### [SELECTION]
A new release was rolled to production (v. 4.2) supporting scoping of Sites and Service Endpoints into EGI and Local categories (Sites and Service Endpoints marked as being part of the infrastructure are exposed to the central operational tools while local entities are not considered part of EGI. This release also rolled into production many bug fixes and a large scale refactoring of the database as part of the earlier v4.1 release.

The set-up of the failover configuration of the master instance was completed. This includes a 2 hourly export and refresh of the secure download for the database, and testing of the DNS switching mechanism. The secondary instance is hosted by the Fraunhofer Institute. Version 4.3 was released on April 18th. Major change in this version was introduction of the support of service groups (previously known as virtual sites) and new roles. GOCDB documentation on wiki was greatly improved.

Messaging

During PY2 the broker network underwent major software upgrades to improve reliability, scalability and operability. These will continue in PY3.The new version of the messaging broker ActiveMQ 5.5 was tested in October 2011 and subsequently rolled to production. For testing purposes an additional broker network was set up. The testing network consists of 4 brokers (2 at AUTH and one at CERN and SRCE). Purpose of the upgrades was the rolling into production of new features and the improvement of the messaging infrastructure in various ways. Reliability and availability of the messaging system was enhanced through the usage of virtual destinations. Scalability was improved to reduce the number of connections to the broker network that are left pending, and the implementation of a test network was completed to try new software releases. The difference between “camel routes” and “virtual destinations” is in how data is consumed. With camel routes a message is recorded until it is consumed and then deleted, while with topics a message is published to a consumer without keeping record. A time to live of 3 days is adopted by default. This improves the reliability of message delivery. ActiveMQ 5.5 also supports dynamic failover.

### [GIVEN INFORMATION]
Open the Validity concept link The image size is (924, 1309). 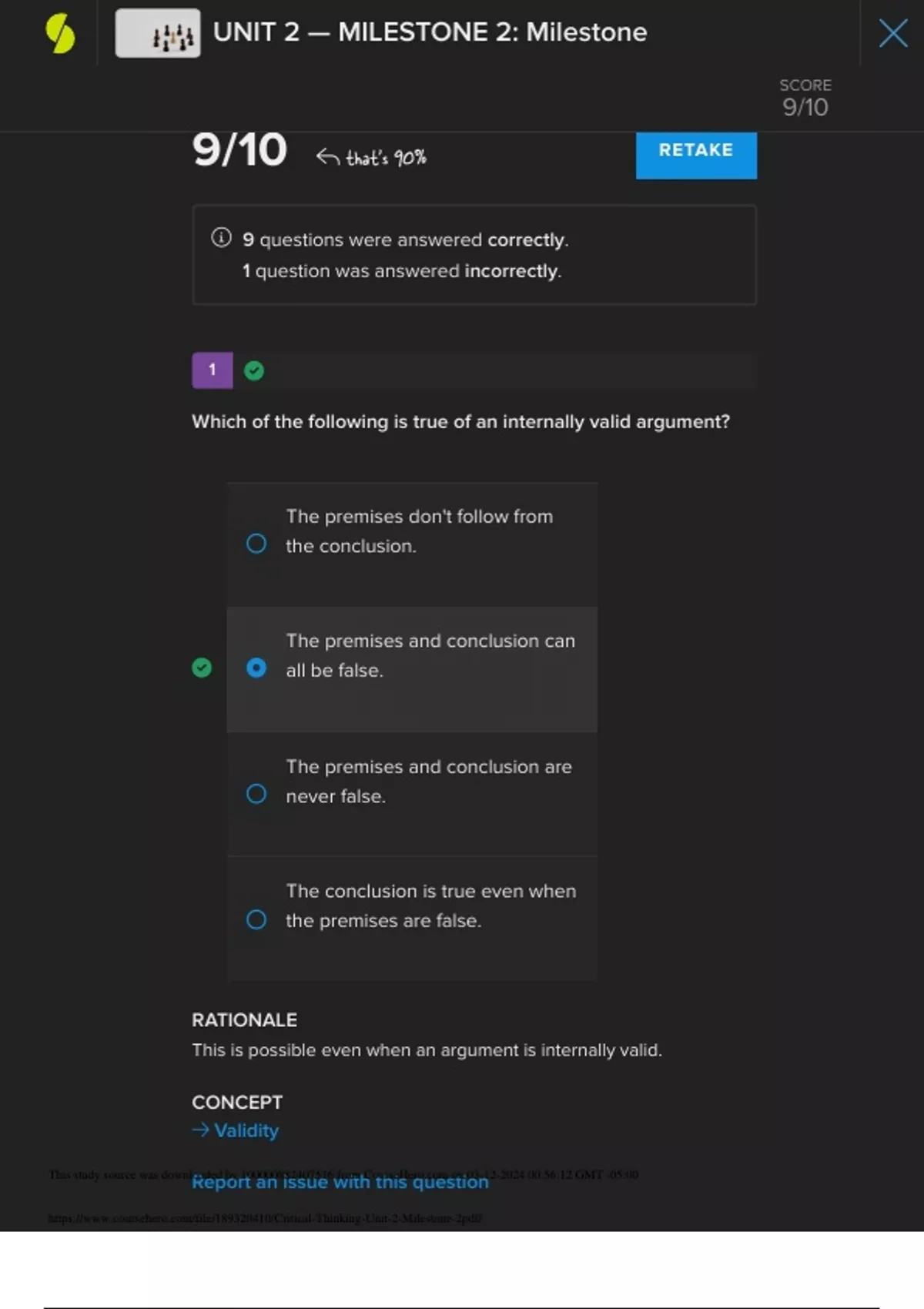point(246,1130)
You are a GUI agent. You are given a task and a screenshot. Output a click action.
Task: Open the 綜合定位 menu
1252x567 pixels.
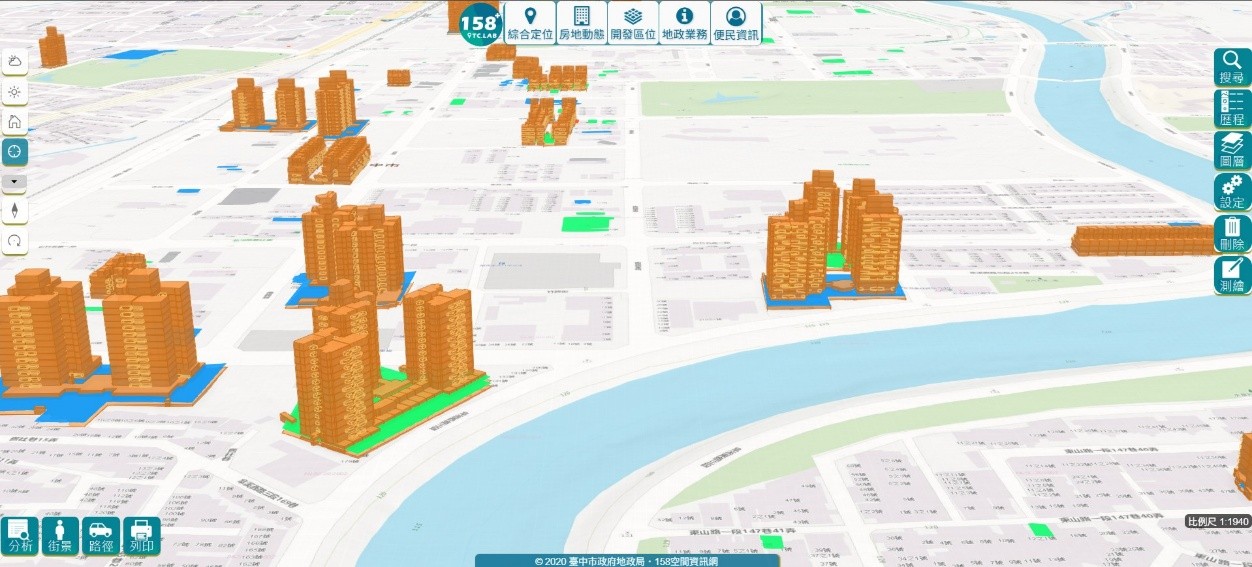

### [REQUEST 1]
Based on the report, say whether each statement agrees with it. Answer yes or no for each and quote the deciding words. (a) The secondary instance is hosted by CERN. (b) The testing network consists of four brokers. (c) Version 4.3 introduced support for service groups.
### [REQUEST 2]
According to the report, when was ActiveMQ 5.5 tested?
### [REQUEST 3]
Copy the report from "The set-up of" to "was greatly improved.".

### [FULL SOLUTION 1]
(a) No: "The secondary instance is hosted by the Fraunhofer Institute."
(b) Yes: "The testing network consists of 4 brokers"
(c) Yes: "Major change in this version was introduction of the support of service groups"

### [FULL SOLUTION 2]
October 2011.

### [FULL SOLUTION 3]
The set-up of the failover configuration of the master instance was completed. This includes a 2 hourly export and refresh of the secure download for the database, and testing of the DNS switching mechanism. The secondary instance is hosted by the Fraunhofer Institute. Version 4.3 was released on April 18th. Major change in this version was introduction of the support of service groups (previously known as virtual sites) and new roles. GOCDB documentation on wiki was greatly improved.